La motivación de nuestro Padre resuena aquí con toda claridad: “Tanto amó Dios al mundo que entregó a su Hijo unigénito”. Así, podemos echar una mirada profunda al Corazón de nuestro Padre.
El mundo no suele ser el sitio donde a Dios se le ofrece la debida veneración ni la amorosa obediencia; sino que a menudo es el lugar donde se le da la espalda; un mundo de pecado y rebelión. Entonces, Dios envía a su Hijo a un mundo que le es hostil, poniendo así por obra todo aquello a lo que el Señor mismo nos exhorta en el sermón de la montaña con respecto al amor a los enemigos (cf. Mt 5,38-48).
Dios mira al hombre como a su oveja perdida, que se ha extraviado (cf. Lc 15,1-7). Él quiere salvarlo de la condenación eterna. Sin pasar por alto la fealdad y el horror del pecado; más aún, asumiéndolo Él mismo en los padecimientos de su Hijo, Su amor está siempre dirigido a la salvación de la persona. Su actitud es como la de quien besa a un leproso, a pesar de que su apariencia sea repulsiva y espantosa. ¡Pero el amor lo supera todo y es capaz de un gesto de afecto tal!
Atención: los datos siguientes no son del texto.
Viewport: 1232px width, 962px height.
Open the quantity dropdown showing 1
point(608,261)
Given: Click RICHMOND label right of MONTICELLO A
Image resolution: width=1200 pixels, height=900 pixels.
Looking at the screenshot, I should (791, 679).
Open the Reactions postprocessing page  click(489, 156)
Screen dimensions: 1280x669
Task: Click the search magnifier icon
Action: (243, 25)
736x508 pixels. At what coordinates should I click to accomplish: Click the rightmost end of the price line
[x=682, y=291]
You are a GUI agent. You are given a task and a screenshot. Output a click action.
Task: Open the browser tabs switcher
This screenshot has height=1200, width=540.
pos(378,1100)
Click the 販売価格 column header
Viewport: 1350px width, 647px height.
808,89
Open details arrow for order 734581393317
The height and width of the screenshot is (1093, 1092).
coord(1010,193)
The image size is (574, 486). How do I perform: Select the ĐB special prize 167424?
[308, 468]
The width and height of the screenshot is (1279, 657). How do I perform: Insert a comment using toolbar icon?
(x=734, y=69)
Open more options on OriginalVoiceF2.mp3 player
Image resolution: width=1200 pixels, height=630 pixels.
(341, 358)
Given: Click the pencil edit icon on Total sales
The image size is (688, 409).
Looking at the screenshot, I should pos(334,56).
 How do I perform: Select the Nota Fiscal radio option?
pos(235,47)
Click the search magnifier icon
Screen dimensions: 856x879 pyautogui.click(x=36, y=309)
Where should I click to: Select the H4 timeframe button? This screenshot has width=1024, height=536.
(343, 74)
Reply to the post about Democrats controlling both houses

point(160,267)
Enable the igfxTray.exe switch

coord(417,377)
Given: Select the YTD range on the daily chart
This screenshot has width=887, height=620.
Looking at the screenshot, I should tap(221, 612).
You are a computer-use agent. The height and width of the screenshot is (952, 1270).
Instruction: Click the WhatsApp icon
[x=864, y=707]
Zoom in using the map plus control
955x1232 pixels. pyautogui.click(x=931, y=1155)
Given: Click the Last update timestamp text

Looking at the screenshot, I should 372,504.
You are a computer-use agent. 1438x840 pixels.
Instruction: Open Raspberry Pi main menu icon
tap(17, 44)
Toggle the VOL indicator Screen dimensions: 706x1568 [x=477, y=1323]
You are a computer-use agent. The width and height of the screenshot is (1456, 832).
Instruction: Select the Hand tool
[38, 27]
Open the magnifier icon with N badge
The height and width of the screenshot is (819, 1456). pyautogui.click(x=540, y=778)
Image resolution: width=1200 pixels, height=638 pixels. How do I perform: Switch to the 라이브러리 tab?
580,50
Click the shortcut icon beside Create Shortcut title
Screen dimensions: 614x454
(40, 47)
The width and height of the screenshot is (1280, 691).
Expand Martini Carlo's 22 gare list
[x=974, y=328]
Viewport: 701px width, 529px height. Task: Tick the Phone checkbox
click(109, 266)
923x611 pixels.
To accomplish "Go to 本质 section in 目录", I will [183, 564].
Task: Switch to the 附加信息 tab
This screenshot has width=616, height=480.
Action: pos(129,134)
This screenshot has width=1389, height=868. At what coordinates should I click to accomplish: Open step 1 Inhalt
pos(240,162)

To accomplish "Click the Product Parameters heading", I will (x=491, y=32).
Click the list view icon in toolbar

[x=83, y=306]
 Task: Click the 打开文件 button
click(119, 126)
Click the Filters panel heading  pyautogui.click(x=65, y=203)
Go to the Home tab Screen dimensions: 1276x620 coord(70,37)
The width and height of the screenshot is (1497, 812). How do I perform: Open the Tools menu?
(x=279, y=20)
Así el amor de Dios nos besa, cuando el Santo de Dios, el Hijo de Dios mismo, se abaja a nosotros, los hombres, leprosos a causa del pecado. Las culpas de los hombres son perdonadas por medio de Él, y el Espíritu Santo empieza a limpiar en lo profundo la lepra que hemos contraído a causa del pecado y que nos ha desfigurado.
Si contemplamos la Cruz desde la perspectiva del amor de Dios, seguirá siendo un acontecimiento terrible, pues el hombre, en su ceguera, fue capaz de condenar y matar a Dios mismo en la Persona de su Hijo. Sin embargo, la maldad queda eclipsada por el hecho de que el Señor, con Su muerte voluntaria, ofrece la salvación a la humanidad. El acto de amor prevalece sobre el acto de odio que se manifiesta en el suceso de la Cruz.
La malicia del Diablo, junto a sus enceguecidos colaboradores, puede maquinar y realizar tanta desgracia; pero, a fin de cuentas, prevalece Dios y Su deseo de salvar. Así, la Cruz se convierte en signo del triunfo del amor. Por eso la Cruz ha de ser erigida de forma visible en todas partes del mundo, como señal de que el amor de Dios vencerá. La Cruz solamente se convierte en una especie de amenaza cuando lo que se ambiciona como sumo bien no es la verdad y el amor, sino el dominio para uno mismo.
La Iglesia ha de permanecer fiel a su encargo de anunciar a Jesús como Salvador del mundo. ¡Esto es para Ella un honor y una santa obligación! Nunca puede permitir que éste su mensaje sea opacado por especulaciones mundanas, por absurdidades teológicas, por respetos humanos o por errores. Precisamente en la Cruz resplandece con tanta intensidad la sabiduría de Dios, que Pablo ya no quiso anunciar más que al Crucificado (cf. 1Cor 2,2).
En efecto, la Cruz es la insuperable victoria del amor de Dios sobre la oscuridad del pecado. Sólo nos queda agradecer a Dios con todo nuestro corazón, con amor y reverencia, y adorarle y servirle.